[BUG] Fix issue when training TFT model on mac M1 mps device. element 0 of tensors does not require grad and does not have a grad_fn #1725

fnhirwa · 2024-12-09T18:55:53Z

This PR partially resolves an issue with training when we enable MPS fallback where tensors are being detached from the computation graph, this fix works for all optimizers supported in

pytorch-forecasting/pytorch_forecasting/models/base_model.py

Line 442 in d57b0bb

    
                       optimizer (str): Optimizer, "ranger", "sgd", "adam", "adamw" or class name of optimizer in ``torch.optim``

except for ranger

part of #1721

fnhirwa · 2024-12-10T18:25:03Z

pinging @zy636

This seems to be a problem with Ranger21 optimizer on the MPS accelerator the proposed solution works for other optimizers.

When PyTorch detects an unsupported operation on MPS, it silently switches to CPU for that operation. However:

Tensor detachment: The switch between devices breaks the link in the computation graph.
Non-differentiable parameters: Parameters involved in unsupported operations may no longer be tracked by PyTorch's autograd.
Gradient issues: Ranger21 depends on having proper gradients for updates.

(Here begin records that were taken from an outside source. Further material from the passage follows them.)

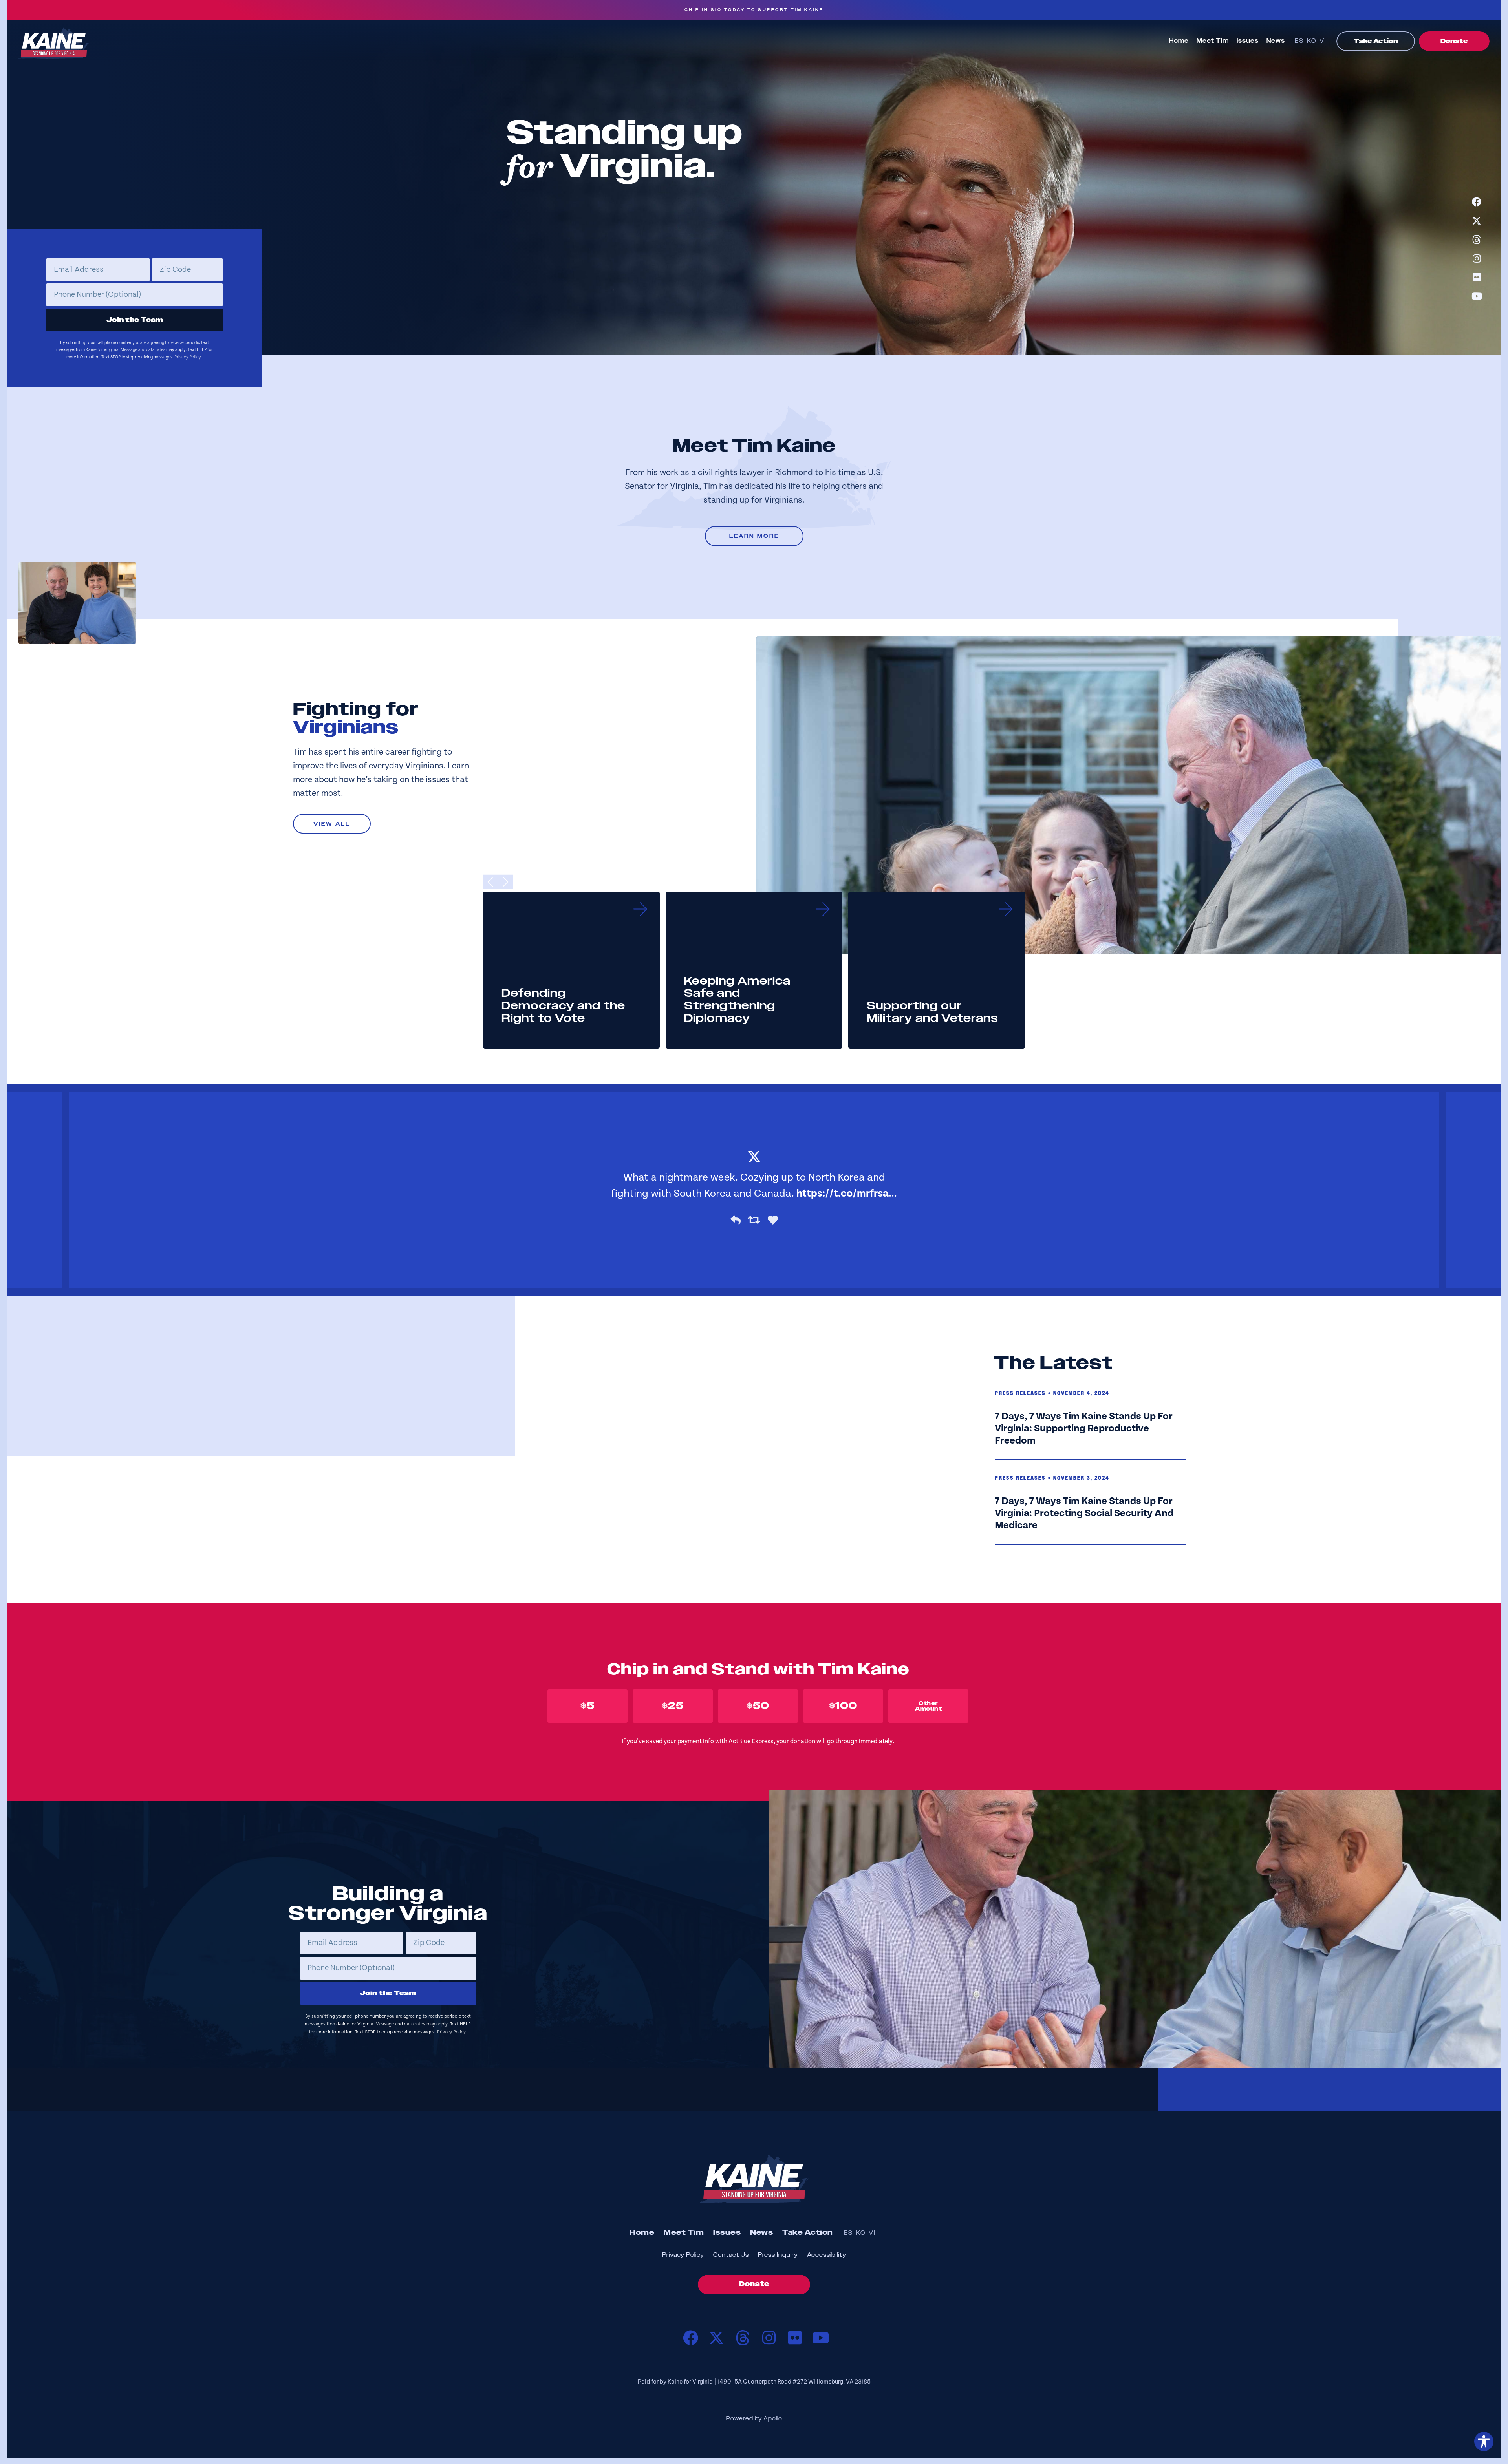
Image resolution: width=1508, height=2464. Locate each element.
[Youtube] (1476, 296)
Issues (1248, 41)
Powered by (754, 2418)
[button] (490, 882)
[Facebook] (1476, 201)
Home (1179, 41)
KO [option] (1311, 41)
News (1275, 41)
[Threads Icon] (1476, 239)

If any parameter is non-differentiable or detached, it results in failures like ZeroParameterSizeError.

For now, I would advise using CPU for training, and if you want to use other optimizers once this PR is merged they'll work, I tested with adam, adamw and sgd.

Thanks

fkiraly

Commenting from a general best practice point - when fixing a bug and all tests passed before the fix, we should add a test tha would have failed before the fix, but passes afterwards ("regression" testing).

fnhirwa · 2024-12-10T20:31:06Z

Commenting from a general best practice point - when fixing a bug and all tests passed before the fix, we should add a test tha would have failed before the fix, but passes afterwards ("regression" testing).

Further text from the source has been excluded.